With Barbara Zanditon conducting the interviews, Randomness and Certainty started off with three scientists we knew personally, and slowly built up from there, again by what seemed like a random series of events. The more we added, the richer the piece became, and the more interesting it became for new potential interviewees. At present there are five hundred clips based on twenty-six interviews, and more will be added shortly.

Though the form is quite simple, in terms of its content, Randomness and Certainty is the most complex and robust of our random works, and is taking on a life of its own, perhaps a consequence of collaborating with so many people.

Besides the project on synaesthesia described above, one of the scientists has put us in touch with the BA (British Assoc. for the Advancement of Science), and they in turn gave us a list of scientists to contact.

The BA will also present an installation version of Randomness and Certainty, with full-screen imagery (since download times won’t have to be considered), at the Science Museum's annex, The Dana Centre, London in October 2006, as well as showing it at a science fair in Norwich (UK) in September 2006, and perhaps at different venues across the country.

We will be developing other sci-art projects as well, not only for our interest in the pieces themselves, but because the barriers between disciplines are being broken down. The science/art distinction is fairly recent. Artists such as Leonardo or Rubens (who were creative in both fields) would not have made such a distinction, and we welcome the possibility of new media and digital art to once again merge the two.

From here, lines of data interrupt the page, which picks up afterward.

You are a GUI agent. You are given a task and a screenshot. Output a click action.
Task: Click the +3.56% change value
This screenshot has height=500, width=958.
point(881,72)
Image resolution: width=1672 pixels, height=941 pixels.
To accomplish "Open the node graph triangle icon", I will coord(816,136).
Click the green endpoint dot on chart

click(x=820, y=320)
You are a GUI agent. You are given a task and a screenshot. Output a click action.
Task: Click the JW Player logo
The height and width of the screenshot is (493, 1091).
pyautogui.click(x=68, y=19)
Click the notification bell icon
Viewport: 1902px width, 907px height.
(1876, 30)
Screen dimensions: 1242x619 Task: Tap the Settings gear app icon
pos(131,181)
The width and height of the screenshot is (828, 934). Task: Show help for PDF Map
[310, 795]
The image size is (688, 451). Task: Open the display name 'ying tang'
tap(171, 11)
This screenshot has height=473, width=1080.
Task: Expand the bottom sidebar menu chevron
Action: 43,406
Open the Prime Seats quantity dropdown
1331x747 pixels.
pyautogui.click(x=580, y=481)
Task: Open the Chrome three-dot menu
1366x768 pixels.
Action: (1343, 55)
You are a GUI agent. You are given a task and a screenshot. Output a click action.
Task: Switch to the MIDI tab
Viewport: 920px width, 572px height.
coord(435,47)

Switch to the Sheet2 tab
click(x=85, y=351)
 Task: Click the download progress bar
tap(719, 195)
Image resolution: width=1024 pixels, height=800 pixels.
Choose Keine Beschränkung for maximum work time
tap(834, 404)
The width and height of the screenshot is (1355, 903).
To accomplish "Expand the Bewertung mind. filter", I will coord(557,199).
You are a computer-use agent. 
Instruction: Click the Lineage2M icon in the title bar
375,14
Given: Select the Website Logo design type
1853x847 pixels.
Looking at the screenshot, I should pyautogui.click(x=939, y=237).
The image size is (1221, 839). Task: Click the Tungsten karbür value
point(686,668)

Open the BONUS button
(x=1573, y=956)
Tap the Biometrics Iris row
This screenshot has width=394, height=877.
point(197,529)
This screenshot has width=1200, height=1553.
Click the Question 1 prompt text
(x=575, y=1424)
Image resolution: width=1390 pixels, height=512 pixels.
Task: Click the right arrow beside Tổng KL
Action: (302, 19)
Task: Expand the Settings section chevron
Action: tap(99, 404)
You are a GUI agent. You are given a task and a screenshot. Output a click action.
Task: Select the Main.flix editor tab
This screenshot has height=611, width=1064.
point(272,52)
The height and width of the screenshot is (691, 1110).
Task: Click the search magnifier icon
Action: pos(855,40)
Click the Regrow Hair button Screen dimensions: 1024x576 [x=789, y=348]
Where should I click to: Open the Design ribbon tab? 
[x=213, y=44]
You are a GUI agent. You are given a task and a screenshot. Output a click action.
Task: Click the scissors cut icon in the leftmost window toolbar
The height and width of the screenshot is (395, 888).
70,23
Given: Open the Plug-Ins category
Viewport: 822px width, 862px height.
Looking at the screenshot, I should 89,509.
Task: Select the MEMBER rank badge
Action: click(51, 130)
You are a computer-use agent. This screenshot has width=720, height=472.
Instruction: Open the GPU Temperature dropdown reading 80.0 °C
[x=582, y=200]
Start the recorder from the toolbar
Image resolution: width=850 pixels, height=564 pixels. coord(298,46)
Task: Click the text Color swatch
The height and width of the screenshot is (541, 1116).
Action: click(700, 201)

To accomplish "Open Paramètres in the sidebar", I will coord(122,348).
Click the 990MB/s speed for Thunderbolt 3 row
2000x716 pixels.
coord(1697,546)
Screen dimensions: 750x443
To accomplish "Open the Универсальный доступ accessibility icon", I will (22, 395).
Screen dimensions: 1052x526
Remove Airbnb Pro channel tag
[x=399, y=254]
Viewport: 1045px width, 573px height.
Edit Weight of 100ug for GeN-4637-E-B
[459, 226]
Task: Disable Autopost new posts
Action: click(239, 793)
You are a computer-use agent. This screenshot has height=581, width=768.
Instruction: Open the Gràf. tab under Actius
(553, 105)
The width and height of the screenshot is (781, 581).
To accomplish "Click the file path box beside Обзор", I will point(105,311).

New media and digital art, from video to prints to net art, also hold the promise to de-compartmentalize other aspects of the art world. Artists no longer have to be confined to gallery spaces, but can use web sites, CD-ROM’s, DVD’s and video screenings to show their work and promulgate their ideas, undermining many recent theoretical assumptions and myths about what is and is not art. It has made many of our projects and ways of working possible.

We see John Cage as a precursor to this attitude in many ways, and hope to continue to create works whereby chance, variety, collaboration, and the dissolution of borders play a critical part.